17 Oct 2022

Breast cancer survivor urges wāhine Māori to get mammograms

7:13 pm on 17 October 2022
RADIOLOGY CENTER 
Reportage in a radiology centre in Haute-Savoie, France. A technicien carries out a routine mammogram. 

AMELIE-BENOIST / BSIP (Photo by AMELIE-BENOIST / BSIP / BSIP via AFP)

Mammogram rates for wāhine Māori have fallen to an all-time low since the pandemic. File pic Photo: AFP

A group of Ngāti Whātua Ōrākei artists, Te Puāwai weavers, has joined an effort to try and turn around plummeting breast screening numbers for wāhine Māori.

Around 400 Māori women are diagnosed with breast cancer each year, and it is the leading cause of death for wāhine Māori under 65.

But mammogram rates have fallen to an all-time low since the pandemic, the Breast Cancer Foundation said, with only 59 percent participation from wāhine Māori.

Te Puāwai weaver Beronia Scott, who was diagnosed with breast cancer in 2020, said having a mammogram saved her life.

"They rang me to come and have a double check and when I had my ultrasound they took some images, they took a biopsy as well," Scott said.

"If it wasn't for the mammogram, I wouldn't have gone through all of this to the mastectomy and be here, I don't think I would be here today.

Now her hapū has teamed up with the Breast Cancer Foundation in a new awareness campaign targeted at wāhine Māori, to try and pick up the screening rates.

Efforts needed to extend beyond Breast Cancer Awareness Month, Scott said.

"I think it's up to us, us people, us whānau to remind each other, have you had it? Have you had your mammogram? If you haven't hurry up and get it," Scott said.

The 10-year survival rate for breast cancer detected through a mammogram is 95 percent, but that falls to 85 percent if there is a lump.

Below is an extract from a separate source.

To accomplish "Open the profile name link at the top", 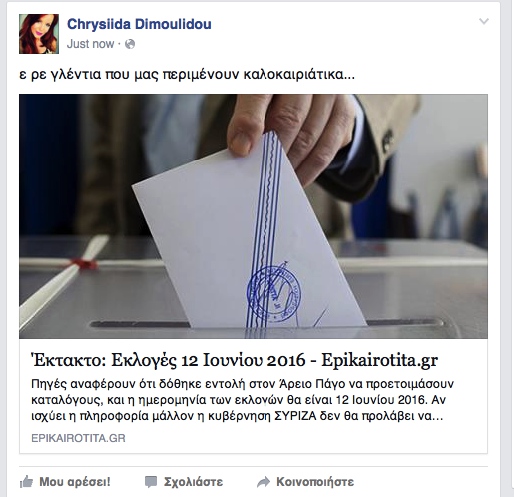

Scott said she was hoping to change mindsets, recalling a conversation with one of her relations.

"She said, 'It's uncomfortable' and I said it's only uncomfortable for like 40 seconds and then that's it, you're done. She gave birth to three children, that was a hell of a lot longer and a hell of a lot more uncomfortable."

She believed having whānau speak up was vital.

"I knew a lot of cousins who had mastectomies but they never spoke about it. One of my cousins actually was my support... she was not shy to lose her breasts, she wore togs, lavalavas, she didn't care.

"And I was like, I wanna be like her and not care and I am, I don't care what I look like without my breasts. I swim, I do everything without breasts, I don't need it."